It so happens that the world cannot be conducted on superfine principles. To most men, and especially to the men we are speaking of, it is a rough, working world, conducted on common principles, such as will wear. To some it may seem vulgar to associate beer, tobacco, or feasting with the pure and simple duty of effecting an insurance against disablement by sickness; but the world we live in is vulgar, and we must take it as we find it, and try to make the best of it. It must be admitted that the tendencies to pure good in man are very weak, and need much helping. But the expedient, vulgar though it be, of attracting him through his appetite for meat and drink to perform a duty to himself and neighbours, is by no means confined to societies of working men. There is scarcely a London charity or institution but has its annual dinner for the purpose of attracting subscribers. Are we to condemn the eighteenpenny annual dinner of the poor man, but excuse the guinea one of the rich?
A vigorous effort was made by Mr. Akroyd of Halifax, in 1856, to establish a Provident Sick Society and Penny Savings Bank for the working men in the West Riding of Yorkshire. An organization was set on foot with these objects; and though the Penny Bank proved a complete success, the Provident Society proved a complete failure. Mr. Akroyd thus explains the causes of the failure: “We found the ground preoccupied,” he says, “by Friendly Societies, especially by the Odd Fellows, Druids, Foresters, etc.; and against their principles of self-government, mutual check against fraud, and brotherhood, no new and independent society can compete. Our rates were also of necessity much higher than theirs, and this was perhaps one of the chief causes of our failure.”
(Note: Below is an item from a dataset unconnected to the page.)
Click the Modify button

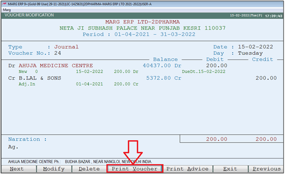pos(54,169)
Low rates of contribution have been the principal cause of the failure of Friendly Societies.[1] It was of course natural that the members, being persons of limited means, should endeavour to secure the objects of their organization at the lowest cost. They therefore fixed their rates as low as possible; and, as the results proved, they in most cases fixed them too low. So long as the societies consisted, for the most part, of young, healthy men, and the average amount of sickness remained low, the payments made seemed ample. The funds accumulated, and many flattered themselves that their societies were in a prosperous state, when they contained the sure elements of decay. For, as the members grew older, their average liability to sickness was regularly increasing. The effects of increased age upon the solvency of benefit clubs soon becoming known, young men avoided the older societies, and preferred setting up organizations of their own. The consequence was, that the old men began to draw upon their reserves at the same time that the regular contributions fell off; and when, as was frequently the case, a few constantly ailing members kept pressing upon the society, the funds were at length exhausted, “the box” was declared to be closed, and the society was broken up. The real injustice was done to the younger men who remained in the society. After paying their contributions for many years, they found, when sickness at length fell upon them, that the funds had been exhausted, by expenditure for superannuation and other allowances, which were not provided for by the rules of the society.